1.基因克隆的过程
基因克隆是20世纪70年代发展起来的一项具有革命性的研究技术,可概括为:分、切、连、转、选。“分”是指分离制备合格的待操作的DNA,包括作为运载体的DNA和欲克隆的目的DNA;“切”是指用序列特异的限制性内切酶分割载体DNA,或者分离目的基因;“连”是指用DNA连接酶将目的DNA同载体DNA连接起来,形成重组的DNA分子;“转”是指通过特殊的方法将重组的DNA分子送入宿主细胞中进行复制和扩增;“选”则是从宿主群体中挑选出携带有重组DNA分子的个体。
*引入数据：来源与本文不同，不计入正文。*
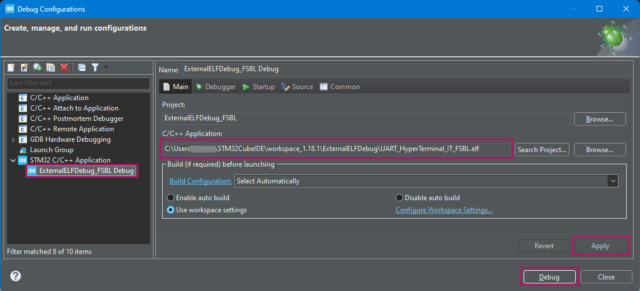Click the Export launch configuration icon
Image resolution: width=640 pixels, height=291 pixels.
click(x=37, y=68)
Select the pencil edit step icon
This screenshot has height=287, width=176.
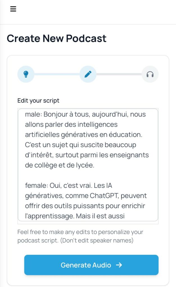click(88, 74)
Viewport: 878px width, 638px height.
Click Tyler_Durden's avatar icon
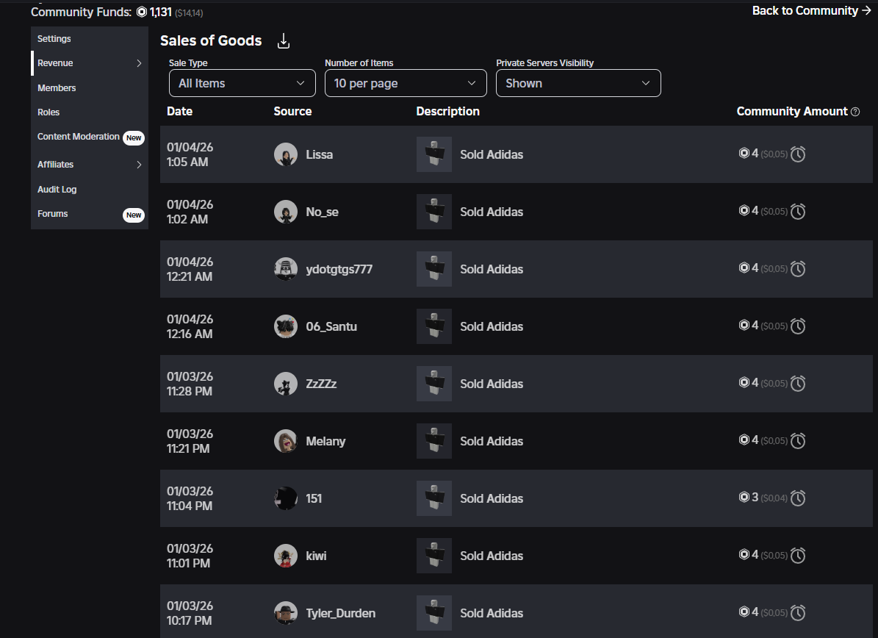point(286,613)
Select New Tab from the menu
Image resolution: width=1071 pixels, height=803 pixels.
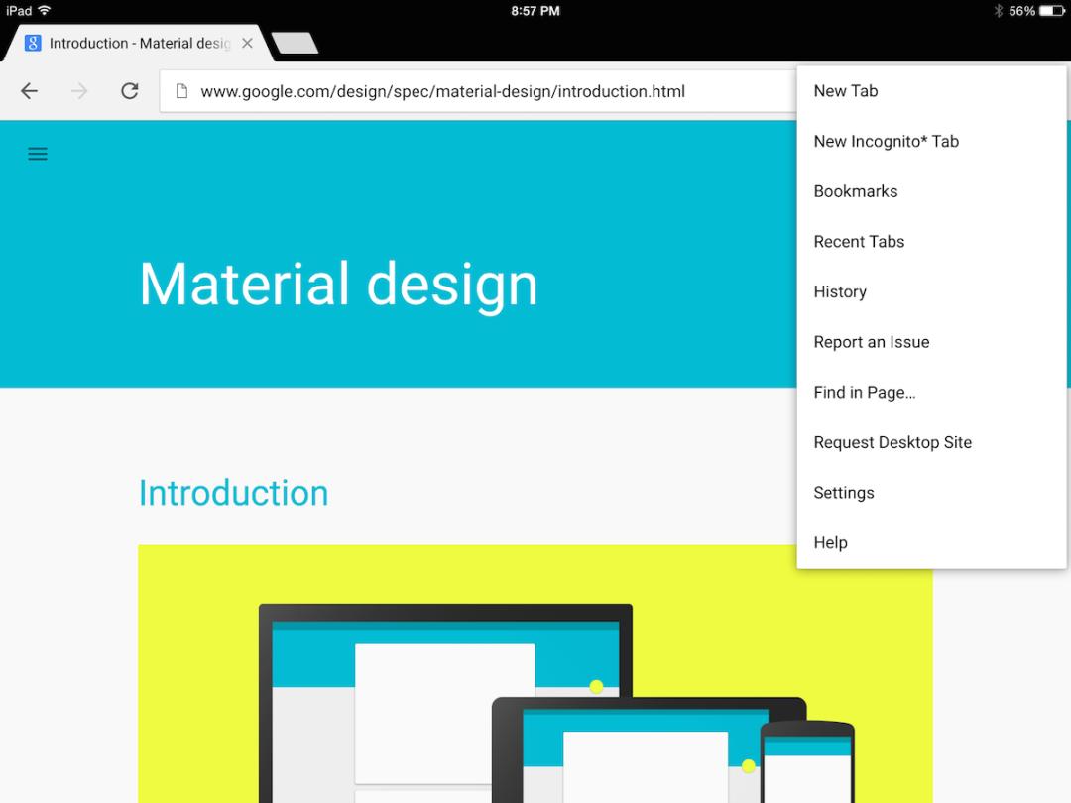coord(845,91)
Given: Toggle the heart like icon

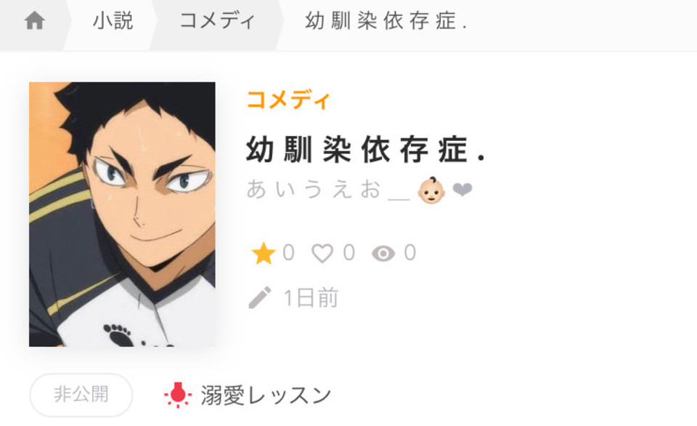Looking at the screenshot, I should 322,253.
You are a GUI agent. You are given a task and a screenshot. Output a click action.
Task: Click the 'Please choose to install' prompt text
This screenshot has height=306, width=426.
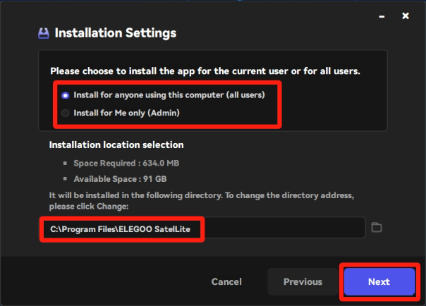205,71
一般来说,基因克隆技术包括把来自不同生物的基因同有自主复制能力的载体DNA在体外人工连接,构建成新的重组DNA,然后送入受体生物中去表达,从而产生遗传物质和状态的转移和重新组合。因此基因克隆技术又有分子克隆、基因的无性繁殖、基因操作、重组DNA技术以及基因工程等多种称呼。
2.基因克隆的常用方法
基因是遗传物质的最基本单位,也是所有生命活动的基础。不论要揭示某个基因的功能,还是要改变某个基因的功能,都必须首先将要研究的基因克隆出来。特定基因的克隆是整个基因工程或分子生物学的起点。下面就基因克隆的几种常用方法进行详细的介绍。
(1)根据已知序列克隆基因
对已知序列的基因克隆是基因克隆方法中最为简便的一种。获取基因序列多从文献中查取,即将别人发现的基因序列直接作为自己克隆的依据。同时,根据蛋白质序列可以将编码该蛋白质的基因扩增出来。在基因文库中注册的蛋白质序列都可以找到相应的DNA或cDNA序列。
(2)根据已知探针克隆基因
这是基因克隆的一种比较常用方法。首先将探针作放射性或非放射性标记,再将其与经过不同内切酶处理的基因组DNA杂交,最后将所识别的片段切下来,克隆到特定的载体(质粒、噬菌体或病毒)中作序列测定或功能分析。这种方法不但可以将基因克隆出来,还能同时观察该基因在基因组中的拷贝数。
(3)未知序列的基因打靶
根据已知序列进行基因克隆,多数是重复别人的工作,或者是在别人工作的基础上继续自己的工作,因而不存在新基因的克隆过程。对未知序列的基因克隆才是真正的创造性研究。